Return each line of the listing that contains the string "radio".

___ INFORMATION SHOWN

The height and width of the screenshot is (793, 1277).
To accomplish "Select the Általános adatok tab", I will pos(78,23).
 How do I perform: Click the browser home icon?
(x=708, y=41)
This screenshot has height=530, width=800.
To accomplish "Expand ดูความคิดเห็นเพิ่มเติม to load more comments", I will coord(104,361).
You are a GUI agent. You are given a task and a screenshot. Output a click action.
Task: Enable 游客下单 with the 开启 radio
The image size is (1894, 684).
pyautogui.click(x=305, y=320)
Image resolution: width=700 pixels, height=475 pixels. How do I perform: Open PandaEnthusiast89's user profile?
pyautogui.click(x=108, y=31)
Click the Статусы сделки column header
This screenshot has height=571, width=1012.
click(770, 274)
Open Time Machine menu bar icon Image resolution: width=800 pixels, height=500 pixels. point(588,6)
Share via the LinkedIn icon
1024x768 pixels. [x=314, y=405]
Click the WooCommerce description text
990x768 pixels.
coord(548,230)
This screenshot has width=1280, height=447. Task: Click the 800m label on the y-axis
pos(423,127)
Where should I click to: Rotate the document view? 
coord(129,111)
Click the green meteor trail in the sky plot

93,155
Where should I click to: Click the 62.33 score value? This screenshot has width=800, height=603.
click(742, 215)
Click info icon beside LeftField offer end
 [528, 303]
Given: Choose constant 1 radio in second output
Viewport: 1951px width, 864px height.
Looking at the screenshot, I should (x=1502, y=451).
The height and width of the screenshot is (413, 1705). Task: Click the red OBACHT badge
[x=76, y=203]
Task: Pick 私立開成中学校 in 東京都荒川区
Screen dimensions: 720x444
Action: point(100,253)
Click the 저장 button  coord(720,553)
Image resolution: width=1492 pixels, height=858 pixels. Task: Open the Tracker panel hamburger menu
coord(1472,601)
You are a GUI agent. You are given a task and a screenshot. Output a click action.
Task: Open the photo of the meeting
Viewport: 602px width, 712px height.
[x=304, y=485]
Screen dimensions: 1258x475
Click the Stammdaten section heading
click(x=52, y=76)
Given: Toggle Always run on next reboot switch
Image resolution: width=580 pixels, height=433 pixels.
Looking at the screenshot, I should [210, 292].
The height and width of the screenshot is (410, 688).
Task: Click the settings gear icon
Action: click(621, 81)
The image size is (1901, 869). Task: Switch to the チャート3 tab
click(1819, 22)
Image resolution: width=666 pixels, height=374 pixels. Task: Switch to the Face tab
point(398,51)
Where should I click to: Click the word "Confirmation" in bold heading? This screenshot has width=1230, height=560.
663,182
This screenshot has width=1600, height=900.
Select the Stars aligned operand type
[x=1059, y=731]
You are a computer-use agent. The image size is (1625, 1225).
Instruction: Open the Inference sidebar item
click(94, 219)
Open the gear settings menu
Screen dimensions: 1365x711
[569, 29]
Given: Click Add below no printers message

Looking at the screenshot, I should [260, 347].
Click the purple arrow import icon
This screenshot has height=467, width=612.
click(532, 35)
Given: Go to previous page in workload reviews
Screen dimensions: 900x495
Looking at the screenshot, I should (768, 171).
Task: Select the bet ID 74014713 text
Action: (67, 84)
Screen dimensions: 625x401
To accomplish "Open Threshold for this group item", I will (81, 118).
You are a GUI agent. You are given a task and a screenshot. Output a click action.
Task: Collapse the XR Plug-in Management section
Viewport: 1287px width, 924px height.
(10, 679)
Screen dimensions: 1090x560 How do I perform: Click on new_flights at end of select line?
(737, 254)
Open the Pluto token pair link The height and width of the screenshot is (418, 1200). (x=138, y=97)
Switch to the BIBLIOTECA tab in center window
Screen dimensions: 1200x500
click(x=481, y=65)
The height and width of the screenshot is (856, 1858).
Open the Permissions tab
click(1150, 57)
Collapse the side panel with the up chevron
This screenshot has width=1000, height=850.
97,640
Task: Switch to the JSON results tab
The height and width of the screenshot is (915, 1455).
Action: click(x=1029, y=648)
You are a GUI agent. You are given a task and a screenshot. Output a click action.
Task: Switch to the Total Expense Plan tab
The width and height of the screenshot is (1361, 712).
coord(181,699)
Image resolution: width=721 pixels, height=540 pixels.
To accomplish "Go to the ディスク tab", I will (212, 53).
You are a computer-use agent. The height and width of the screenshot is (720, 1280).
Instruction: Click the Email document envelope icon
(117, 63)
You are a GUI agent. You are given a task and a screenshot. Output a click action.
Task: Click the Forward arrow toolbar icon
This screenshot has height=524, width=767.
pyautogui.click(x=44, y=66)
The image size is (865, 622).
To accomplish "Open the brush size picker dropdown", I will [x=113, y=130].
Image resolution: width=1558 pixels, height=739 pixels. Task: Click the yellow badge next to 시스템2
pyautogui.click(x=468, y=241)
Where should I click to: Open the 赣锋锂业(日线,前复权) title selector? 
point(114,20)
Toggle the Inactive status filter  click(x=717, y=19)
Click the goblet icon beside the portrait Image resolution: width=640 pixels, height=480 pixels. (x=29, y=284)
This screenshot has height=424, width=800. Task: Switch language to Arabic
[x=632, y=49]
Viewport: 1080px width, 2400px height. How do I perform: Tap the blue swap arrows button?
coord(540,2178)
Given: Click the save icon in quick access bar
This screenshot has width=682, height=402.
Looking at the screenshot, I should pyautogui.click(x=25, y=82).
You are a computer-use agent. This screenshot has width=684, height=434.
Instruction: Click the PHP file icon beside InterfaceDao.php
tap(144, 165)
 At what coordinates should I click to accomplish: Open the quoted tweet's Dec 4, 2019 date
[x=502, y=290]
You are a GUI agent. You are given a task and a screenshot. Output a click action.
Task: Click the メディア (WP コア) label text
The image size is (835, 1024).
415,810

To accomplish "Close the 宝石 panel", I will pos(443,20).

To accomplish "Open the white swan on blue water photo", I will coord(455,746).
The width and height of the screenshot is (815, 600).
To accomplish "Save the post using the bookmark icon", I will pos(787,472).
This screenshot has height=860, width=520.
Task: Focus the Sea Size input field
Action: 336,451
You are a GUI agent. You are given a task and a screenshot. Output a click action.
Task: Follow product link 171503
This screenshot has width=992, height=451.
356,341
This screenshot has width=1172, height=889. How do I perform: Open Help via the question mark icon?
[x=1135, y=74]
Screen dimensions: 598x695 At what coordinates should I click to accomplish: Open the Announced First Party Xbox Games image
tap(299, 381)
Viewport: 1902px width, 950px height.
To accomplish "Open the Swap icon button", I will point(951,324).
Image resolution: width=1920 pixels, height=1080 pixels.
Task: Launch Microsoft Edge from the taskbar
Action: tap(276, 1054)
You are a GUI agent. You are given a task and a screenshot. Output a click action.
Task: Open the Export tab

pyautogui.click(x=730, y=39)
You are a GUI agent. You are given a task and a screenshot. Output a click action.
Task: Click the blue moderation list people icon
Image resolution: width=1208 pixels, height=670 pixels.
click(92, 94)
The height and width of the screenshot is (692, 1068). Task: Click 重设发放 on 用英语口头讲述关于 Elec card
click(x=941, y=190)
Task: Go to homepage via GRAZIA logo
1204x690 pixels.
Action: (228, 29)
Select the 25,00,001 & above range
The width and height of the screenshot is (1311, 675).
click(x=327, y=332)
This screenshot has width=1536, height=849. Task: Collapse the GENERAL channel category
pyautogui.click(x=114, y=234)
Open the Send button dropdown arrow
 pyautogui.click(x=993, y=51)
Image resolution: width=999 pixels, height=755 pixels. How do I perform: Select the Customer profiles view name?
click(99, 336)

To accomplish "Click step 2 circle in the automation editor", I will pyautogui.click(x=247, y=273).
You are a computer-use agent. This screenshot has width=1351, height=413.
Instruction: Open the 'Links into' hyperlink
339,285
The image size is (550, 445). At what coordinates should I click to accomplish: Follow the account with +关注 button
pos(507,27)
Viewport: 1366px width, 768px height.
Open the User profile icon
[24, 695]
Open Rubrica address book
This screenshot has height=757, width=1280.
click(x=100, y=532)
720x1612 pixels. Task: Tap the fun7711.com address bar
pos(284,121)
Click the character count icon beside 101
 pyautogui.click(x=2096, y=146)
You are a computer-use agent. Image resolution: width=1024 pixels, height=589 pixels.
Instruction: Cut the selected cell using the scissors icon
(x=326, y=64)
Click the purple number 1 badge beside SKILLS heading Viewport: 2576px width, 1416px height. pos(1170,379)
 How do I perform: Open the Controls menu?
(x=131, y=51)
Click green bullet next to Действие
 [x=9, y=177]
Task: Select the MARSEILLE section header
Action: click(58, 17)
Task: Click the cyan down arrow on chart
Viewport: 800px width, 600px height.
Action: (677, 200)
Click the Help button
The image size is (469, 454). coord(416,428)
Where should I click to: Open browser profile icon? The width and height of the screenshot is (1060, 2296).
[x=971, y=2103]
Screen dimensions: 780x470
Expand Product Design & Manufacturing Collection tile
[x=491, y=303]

______

### [WRITTEN ANSWER]
Task: Enable 游客下单 with the 开启 radio
Given: Choose constant 1 radio in second output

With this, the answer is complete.